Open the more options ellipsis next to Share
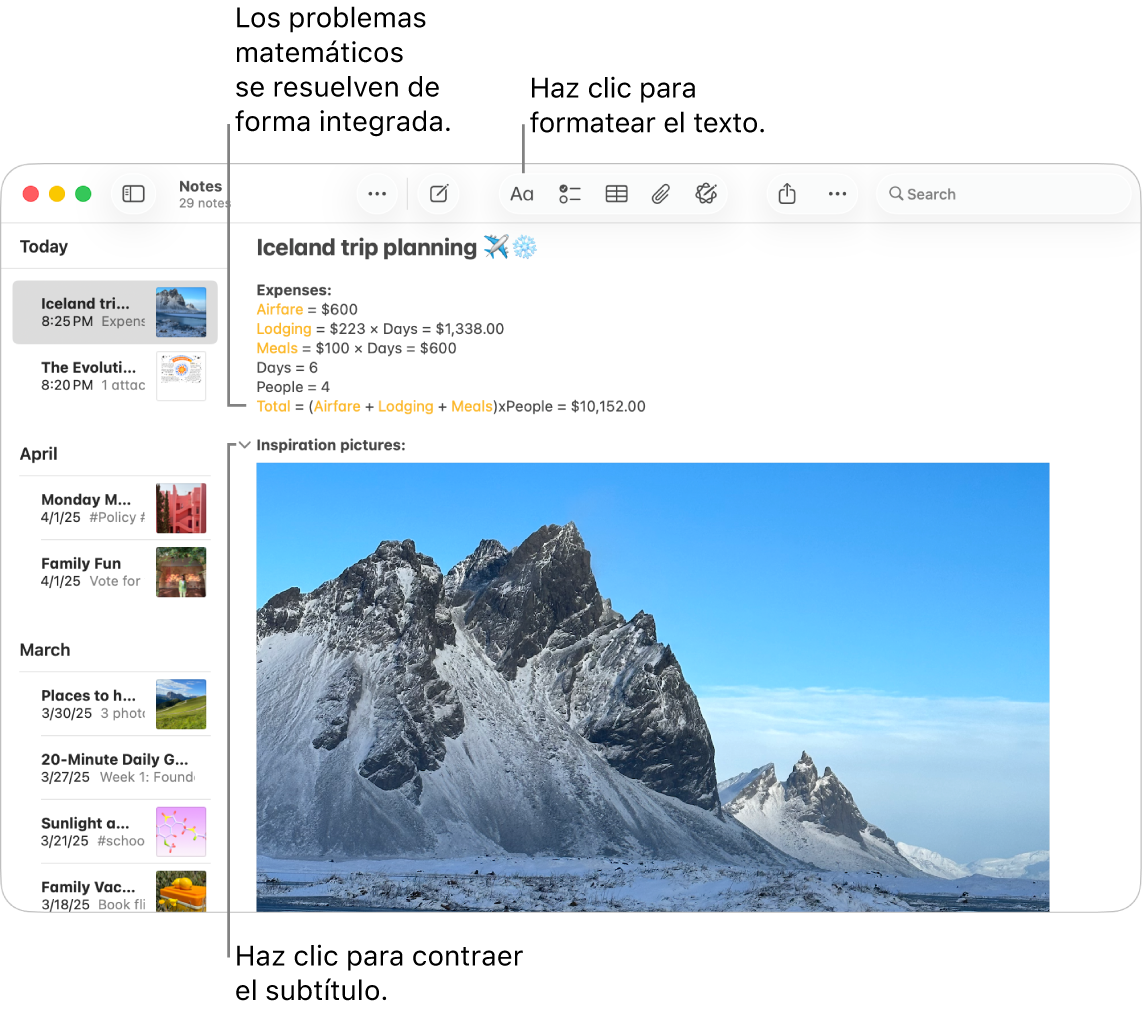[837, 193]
---
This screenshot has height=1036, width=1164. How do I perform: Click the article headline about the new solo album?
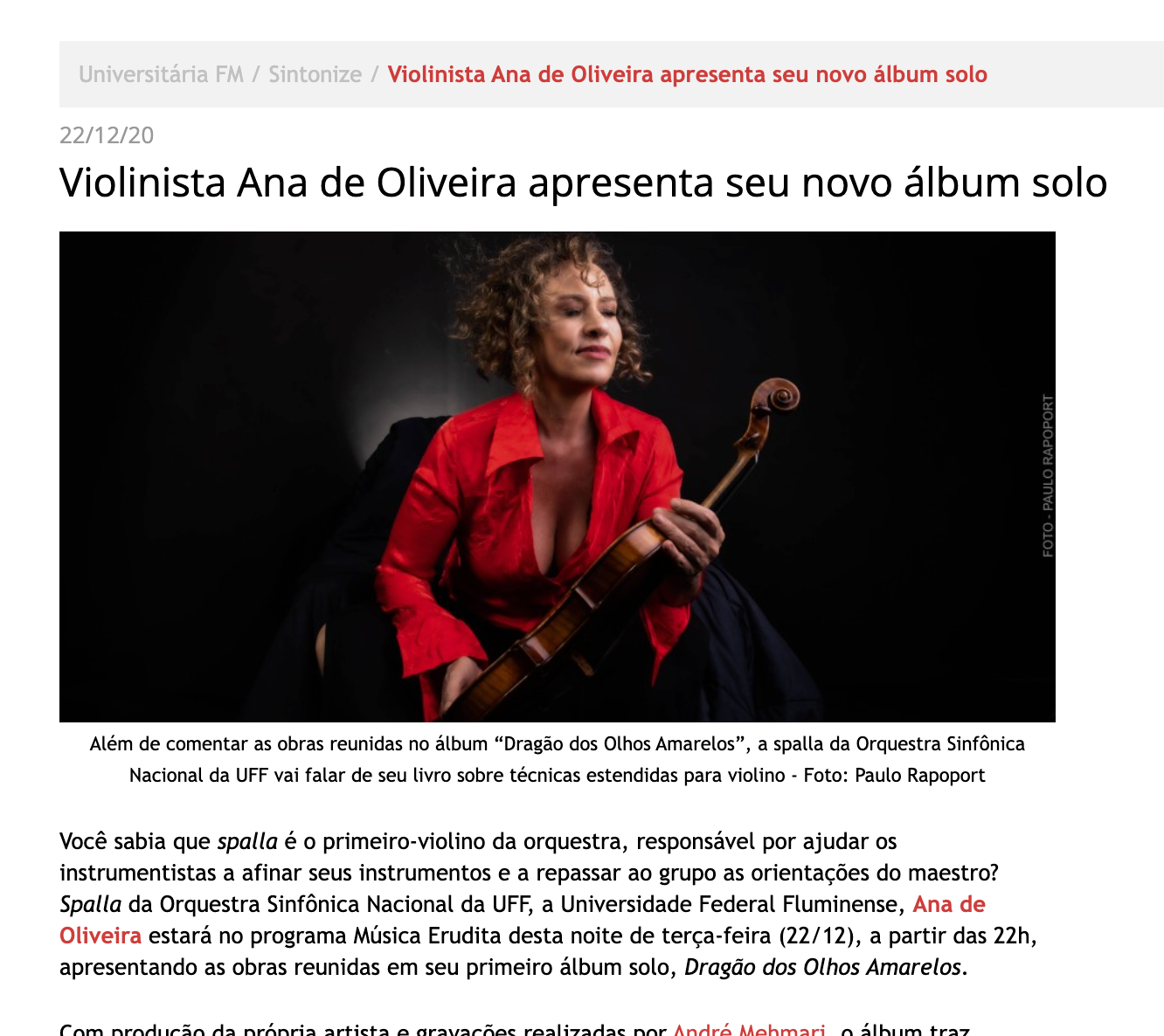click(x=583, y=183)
--
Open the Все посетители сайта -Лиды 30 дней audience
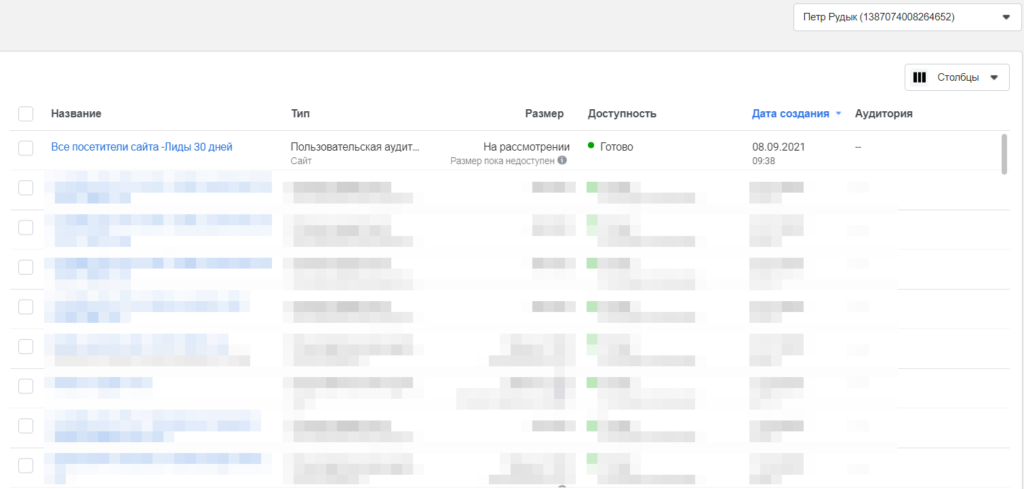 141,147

- WHAT IS REQUIRED
Print the part of the records that opens with the line containing "This screenshot has" and closes with the line containing "click(x=583, y=183)", both lines included, and leave the pictures out.

- THE SOLUTION
This screenshot has height=1036, width=1164. How do I perform: Click the article headline about the new solo album?
click(x=583, y=183)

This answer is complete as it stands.